### ARTICLE:

The Act also seeks to help the dependents of the employee rendered destitute by the ‘accidents’ and from the hardship arising out from such accidents.
The Act provides for cheaper and quicker mode of disposal of disputes relating to compensation through special proceedings than possible under the civil law.
The Act extends to the whole of India.
Dependant
Section 2(1)(d) of the Act defines “dependant” as to mean any of the following relatives of a deceased employee, namely:
(i) a widow, a minor legitimate or adopted son, an unmarried legitimate or adopted daughter, or a widowed mother, and
(ii) if wholly dependent on the earnings of the employee at the time of his death, a son or a daughter who has attained the age of 18 years and who is infirm; and
(iii) if wholly or in part dependent on the earnings of the employee at the time of his death:
(a) a widower,
(b) a parent other than a widowed mother,
(c) a minor illegitimate son, an unmarried illegitimate daughter or a daughter legitimate or illegitimate or adopted if married and a minor, or if widowed and a minor,
(d) a minor brother or an unmarried sister, or a widowed sister if a minor,
(e) a widowed daughter-in-law,
(f) a minor child of a pre-deceased son,
(g) a minor child of a pre-deceased daughter where no parent of the child is alive or
(h) a paternal grandparent, if no parent of the employee is alive.

### RECORDED INFORMATION:
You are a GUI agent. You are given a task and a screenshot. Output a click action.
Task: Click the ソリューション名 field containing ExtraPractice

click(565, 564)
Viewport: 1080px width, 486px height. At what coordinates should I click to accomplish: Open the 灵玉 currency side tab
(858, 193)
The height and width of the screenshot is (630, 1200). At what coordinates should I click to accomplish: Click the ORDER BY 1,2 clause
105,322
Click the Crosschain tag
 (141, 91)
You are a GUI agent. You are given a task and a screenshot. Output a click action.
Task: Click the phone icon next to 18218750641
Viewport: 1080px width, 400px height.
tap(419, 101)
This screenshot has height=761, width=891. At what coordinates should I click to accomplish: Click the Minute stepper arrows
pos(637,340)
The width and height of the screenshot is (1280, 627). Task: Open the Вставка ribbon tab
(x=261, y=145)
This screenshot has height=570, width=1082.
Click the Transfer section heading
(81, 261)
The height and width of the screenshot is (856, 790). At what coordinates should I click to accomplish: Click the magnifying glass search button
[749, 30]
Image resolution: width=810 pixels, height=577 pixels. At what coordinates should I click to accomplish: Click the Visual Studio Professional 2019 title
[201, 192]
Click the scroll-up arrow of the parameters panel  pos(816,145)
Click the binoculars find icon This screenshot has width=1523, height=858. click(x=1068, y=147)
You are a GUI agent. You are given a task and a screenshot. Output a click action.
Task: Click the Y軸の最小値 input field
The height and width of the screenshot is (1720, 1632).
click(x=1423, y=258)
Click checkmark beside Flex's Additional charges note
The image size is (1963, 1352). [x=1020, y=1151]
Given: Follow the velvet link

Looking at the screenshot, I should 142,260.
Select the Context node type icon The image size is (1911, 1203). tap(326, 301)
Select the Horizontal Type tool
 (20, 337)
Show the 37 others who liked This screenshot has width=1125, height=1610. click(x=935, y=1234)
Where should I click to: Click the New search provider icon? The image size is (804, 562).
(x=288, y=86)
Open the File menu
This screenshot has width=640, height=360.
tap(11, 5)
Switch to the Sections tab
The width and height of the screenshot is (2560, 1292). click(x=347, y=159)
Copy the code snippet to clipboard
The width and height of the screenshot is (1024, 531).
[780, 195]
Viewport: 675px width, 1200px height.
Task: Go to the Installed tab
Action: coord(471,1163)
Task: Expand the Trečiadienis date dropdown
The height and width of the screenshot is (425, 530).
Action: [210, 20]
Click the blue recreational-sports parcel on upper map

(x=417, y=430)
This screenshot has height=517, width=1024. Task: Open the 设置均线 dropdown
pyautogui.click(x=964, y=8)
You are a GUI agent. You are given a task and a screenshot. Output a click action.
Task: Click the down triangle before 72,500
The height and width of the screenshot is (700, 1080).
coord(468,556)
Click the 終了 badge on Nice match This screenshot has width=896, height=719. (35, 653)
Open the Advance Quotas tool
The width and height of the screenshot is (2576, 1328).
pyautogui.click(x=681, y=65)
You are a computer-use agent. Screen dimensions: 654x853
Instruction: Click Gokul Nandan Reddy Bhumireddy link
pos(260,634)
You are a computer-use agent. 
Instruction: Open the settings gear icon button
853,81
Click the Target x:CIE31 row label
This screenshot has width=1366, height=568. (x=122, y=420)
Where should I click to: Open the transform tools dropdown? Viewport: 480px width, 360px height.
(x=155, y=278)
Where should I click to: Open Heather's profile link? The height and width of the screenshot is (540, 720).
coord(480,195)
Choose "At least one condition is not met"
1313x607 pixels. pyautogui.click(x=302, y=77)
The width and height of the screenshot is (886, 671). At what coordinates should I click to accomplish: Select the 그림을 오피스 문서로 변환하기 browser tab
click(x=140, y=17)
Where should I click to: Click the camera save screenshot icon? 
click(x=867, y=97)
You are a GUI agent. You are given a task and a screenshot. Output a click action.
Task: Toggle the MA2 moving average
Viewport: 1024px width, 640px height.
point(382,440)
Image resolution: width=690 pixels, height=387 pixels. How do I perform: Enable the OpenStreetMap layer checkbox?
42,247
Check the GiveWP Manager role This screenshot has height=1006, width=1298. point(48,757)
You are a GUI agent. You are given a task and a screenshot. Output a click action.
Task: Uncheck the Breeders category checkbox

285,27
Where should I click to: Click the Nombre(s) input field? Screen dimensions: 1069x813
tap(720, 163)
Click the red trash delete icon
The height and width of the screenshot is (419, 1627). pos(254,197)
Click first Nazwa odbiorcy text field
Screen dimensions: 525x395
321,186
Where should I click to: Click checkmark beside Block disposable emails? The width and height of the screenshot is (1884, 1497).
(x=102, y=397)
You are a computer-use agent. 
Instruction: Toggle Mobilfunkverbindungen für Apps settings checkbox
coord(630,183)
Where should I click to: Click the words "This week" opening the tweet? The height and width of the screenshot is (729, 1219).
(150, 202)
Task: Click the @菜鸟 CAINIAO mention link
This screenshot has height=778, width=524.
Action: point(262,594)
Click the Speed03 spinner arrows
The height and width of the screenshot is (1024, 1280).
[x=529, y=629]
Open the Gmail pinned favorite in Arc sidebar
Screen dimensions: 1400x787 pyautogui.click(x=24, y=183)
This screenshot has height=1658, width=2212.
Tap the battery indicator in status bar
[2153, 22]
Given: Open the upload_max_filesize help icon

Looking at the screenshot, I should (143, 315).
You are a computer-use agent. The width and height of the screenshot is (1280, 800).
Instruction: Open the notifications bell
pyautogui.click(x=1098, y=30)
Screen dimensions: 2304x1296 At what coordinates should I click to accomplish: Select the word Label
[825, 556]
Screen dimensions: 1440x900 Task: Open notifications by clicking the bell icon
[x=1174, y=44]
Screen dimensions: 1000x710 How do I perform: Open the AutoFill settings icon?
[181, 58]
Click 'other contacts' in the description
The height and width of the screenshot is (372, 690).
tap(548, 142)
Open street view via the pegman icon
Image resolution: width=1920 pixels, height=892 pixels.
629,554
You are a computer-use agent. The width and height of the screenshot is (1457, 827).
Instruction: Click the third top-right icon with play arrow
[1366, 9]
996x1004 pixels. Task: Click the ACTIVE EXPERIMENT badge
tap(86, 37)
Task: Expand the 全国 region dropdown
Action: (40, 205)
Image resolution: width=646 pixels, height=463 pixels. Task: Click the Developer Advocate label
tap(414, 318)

### PROBLEM REQUIREMENTS:
In the compensation Act excerpt, which section defines "dependant"? The rows aren't needed for this.

### SOLUTION TO THIS TASK:
Section 2(1)(d) of the Act.